>> start Source document
This is the same for the Black Arts movement. Sculptor Augusta Savage, writer Langston Hughes, Emile Capoya, Marian Anderson, Mahalia Jackson, all stem from struggle, all depict struggle, for, the Black Arts Movement would be a synthesis of the tradition and civilization of black people that is grounded on fundamental values of America as well as black folk specifically. It is a distortion and a whitewashing of this fact that creates the writer James Baldwin to be just a gay writer when he is a man of values that are comprehensive, or ignore the contribution of Dr.WEB Du Bois’s life to be rather understood as a black writer who attempted to become white. Instead it is the responsibility to know these culture bearers as they would be placed in history as fighters for peace and justice, as men and women striving for better civilization. This is of the utmost importance. If we have a true understanding of them, we can remember who America really is. We can understand ourselves by an honest understanding of these figures, and be able to create as artists are able to do; but more importantly, allow people relief, and have a revitalization of the soul.
These artists who are lost to the present generation like painters Charles White and Norman Lewis, Romare Beardon and Aaron Doulas; singers like Nina Simone, Aretha Franklin, Mahalia Jackson, Marian Anderson, the Temptations — They could be taken seriously and loved; if we truly knew them, and wanted to know from whence they came. To move forward as human beings, we must learn from our past. The theater would rock, alive with the human need to express ideas of man and democracy. Painting would be alive and narrate the stories of old to the young. Music would reconcile life and press on with love as its driving force. Writing would be precognitive, and Science would, too. Education would be the foremost mission of democracy in the United States instead of war and profit, because life would be extended to the Immortal child, and as Du Bois writes we would be living in a life world that would “seek not to make men carpenters but to make carpenters men”. Men would have a reason to live and their children would have a purpose and future.
>> end Source document
>> start Supplied records
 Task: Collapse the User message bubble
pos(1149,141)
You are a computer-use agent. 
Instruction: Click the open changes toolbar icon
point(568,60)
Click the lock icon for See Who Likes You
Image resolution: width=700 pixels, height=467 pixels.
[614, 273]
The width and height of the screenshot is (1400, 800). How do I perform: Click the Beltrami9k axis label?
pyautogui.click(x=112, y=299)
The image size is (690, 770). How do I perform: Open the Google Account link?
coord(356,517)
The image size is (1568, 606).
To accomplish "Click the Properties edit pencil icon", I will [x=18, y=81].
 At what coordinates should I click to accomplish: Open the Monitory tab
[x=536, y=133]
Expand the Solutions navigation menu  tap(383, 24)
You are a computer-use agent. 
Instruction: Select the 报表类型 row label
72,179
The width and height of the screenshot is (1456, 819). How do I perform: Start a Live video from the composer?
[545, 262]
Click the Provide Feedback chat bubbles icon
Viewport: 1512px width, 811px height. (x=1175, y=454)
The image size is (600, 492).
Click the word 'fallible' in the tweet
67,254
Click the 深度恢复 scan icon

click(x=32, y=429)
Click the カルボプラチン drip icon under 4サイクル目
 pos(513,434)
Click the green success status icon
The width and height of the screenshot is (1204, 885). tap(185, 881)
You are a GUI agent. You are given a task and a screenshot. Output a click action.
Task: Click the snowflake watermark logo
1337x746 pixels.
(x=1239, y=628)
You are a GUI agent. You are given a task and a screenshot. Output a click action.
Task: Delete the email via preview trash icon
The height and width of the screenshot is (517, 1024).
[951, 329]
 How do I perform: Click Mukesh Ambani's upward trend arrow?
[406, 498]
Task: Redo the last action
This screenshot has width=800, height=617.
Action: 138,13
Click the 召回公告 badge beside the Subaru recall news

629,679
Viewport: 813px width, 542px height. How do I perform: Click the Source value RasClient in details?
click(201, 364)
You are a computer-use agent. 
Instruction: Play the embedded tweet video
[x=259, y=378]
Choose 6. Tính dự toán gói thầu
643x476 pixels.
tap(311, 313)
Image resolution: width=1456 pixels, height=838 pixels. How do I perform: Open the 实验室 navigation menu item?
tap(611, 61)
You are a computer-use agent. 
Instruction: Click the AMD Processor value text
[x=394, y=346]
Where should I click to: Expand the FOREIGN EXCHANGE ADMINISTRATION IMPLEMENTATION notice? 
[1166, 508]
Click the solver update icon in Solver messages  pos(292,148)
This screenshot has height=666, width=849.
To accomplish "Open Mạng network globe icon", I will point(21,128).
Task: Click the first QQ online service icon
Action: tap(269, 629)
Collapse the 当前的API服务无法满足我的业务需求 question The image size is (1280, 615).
>> end Supplied records
Directives
(a) Answer these questions about the passage on the Black Arts movement:
(i) Which sculptor does the passage name?
(ii) What does the passage say would be the foremost mission of democracy in the United States instead of war and profit?
(iii) According to the Du Bois quotation, what would the life world seek to do instead of making men carpenters?
(b) List every person the passage on the Black Arts movement identifies as a painter.

Responses by task
(a)
(i) Augusta Savage
(ii) Education
(iii) Make carpenters men

(b)
Charles White
Norman Lewis
Romare Beardon
Aaron Doulas